## Source text
>> Begin
JBrow: I didn't realize the woodworking specific filters were washable. That changes my original thoughts on them, but I'll have to see how performance compares. My thoughts were that the 5" ones were more expensive, but using a similar grade 1" filter prior would capture a large amount of the dust and be cheaper to replace when dirty. Also, having two in series seems as if it would filter better than the rating of just one, but that is just my non-scientific hypothesis.

Nick424: That design is very similar in a lot of ways to the design I had in mind. In your opinion, would you prefer all of the air venting from one side rather than a 360° output?
>> End
## Set tasks
1. In the forum thread about woodworking dust filters, what did JBrow not realize about the woodworking-specific filters?
2. Continue the forum thread about woodworking dust filters from where it stops.

## Stored records
>> Begin
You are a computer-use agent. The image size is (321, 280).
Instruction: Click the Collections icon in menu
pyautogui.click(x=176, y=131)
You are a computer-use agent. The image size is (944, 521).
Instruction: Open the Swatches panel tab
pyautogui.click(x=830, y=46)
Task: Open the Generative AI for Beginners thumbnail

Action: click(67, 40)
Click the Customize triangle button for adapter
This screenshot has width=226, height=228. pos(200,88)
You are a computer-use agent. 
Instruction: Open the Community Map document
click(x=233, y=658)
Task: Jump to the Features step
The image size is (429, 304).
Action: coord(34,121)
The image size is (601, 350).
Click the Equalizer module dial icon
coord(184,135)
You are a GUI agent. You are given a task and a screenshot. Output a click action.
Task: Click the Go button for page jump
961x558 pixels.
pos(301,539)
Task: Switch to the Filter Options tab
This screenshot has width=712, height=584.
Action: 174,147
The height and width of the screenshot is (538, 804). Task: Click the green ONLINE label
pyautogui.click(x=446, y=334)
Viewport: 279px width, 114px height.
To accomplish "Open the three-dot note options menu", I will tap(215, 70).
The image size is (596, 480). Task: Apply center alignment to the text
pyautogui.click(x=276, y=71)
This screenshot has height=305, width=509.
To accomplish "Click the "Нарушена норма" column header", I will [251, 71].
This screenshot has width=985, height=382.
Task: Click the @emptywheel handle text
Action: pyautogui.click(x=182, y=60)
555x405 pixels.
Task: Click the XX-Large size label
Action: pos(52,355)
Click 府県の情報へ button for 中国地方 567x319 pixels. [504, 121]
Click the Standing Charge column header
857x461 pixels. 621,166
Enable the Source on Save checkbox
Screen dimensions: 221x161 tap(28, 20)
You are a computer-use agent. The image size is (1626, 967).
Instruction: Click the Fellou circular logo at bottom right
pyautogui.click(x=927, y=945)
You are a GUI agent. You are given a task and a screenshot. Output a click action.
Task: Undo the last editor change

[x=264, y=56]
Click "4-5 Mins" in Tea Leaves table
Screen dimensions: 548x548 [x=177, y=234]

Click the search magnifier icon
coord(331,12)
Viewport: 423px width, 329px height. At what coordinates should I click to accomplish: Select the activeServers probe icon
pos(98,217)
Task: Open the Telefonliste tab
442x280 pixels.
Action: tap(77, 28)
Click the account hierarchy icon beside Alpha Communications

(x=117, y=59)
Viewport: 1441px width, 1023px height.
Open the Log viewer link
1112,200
>> End
## Answers for this exercise
1. JBrow did not realize that they were washable.

2.
OSB: I'm not sure I'm tracking what you are saying, but it may be my ignorance showing through. I do realize that dust will be generated by a dust collector, and my plans for my HF unit are to do a Thien baffle mod as well as a pleated filter (i.e. Wynn Enviro) to replace the bag. As for the cyclone-style dust collectors, from the little bit of research I've done, it seems like the cyclones require more power, not to mention are more expensive out of the gate. If you're referring to something else about the cyclones, I'm all ears…

My main goal with the DC is to keep a cleaner shop, but health is a big concern to me as well. I normally wear a quality respirator when doing dust generating tasks, and may continue to do so even with the best dust collection. I would like to move around in my shop without kicking up so much dust that I have to wear it all the time. I'm hoping a combination of these two concepts (DC and air filtration unit), I'll achieve my goal.

Here's a quick sketchup of what I was thinking:


----------



## Nick424 (Aug 24, 2016)

Tango2,

I like it the way it is, my hope was to keep air moving in all directions, and therefore have it pass through the filters in a better circulation pattern. This way any one side is not blasted with air.


----------



## woodbutcherbynight (Oct 21, 2011)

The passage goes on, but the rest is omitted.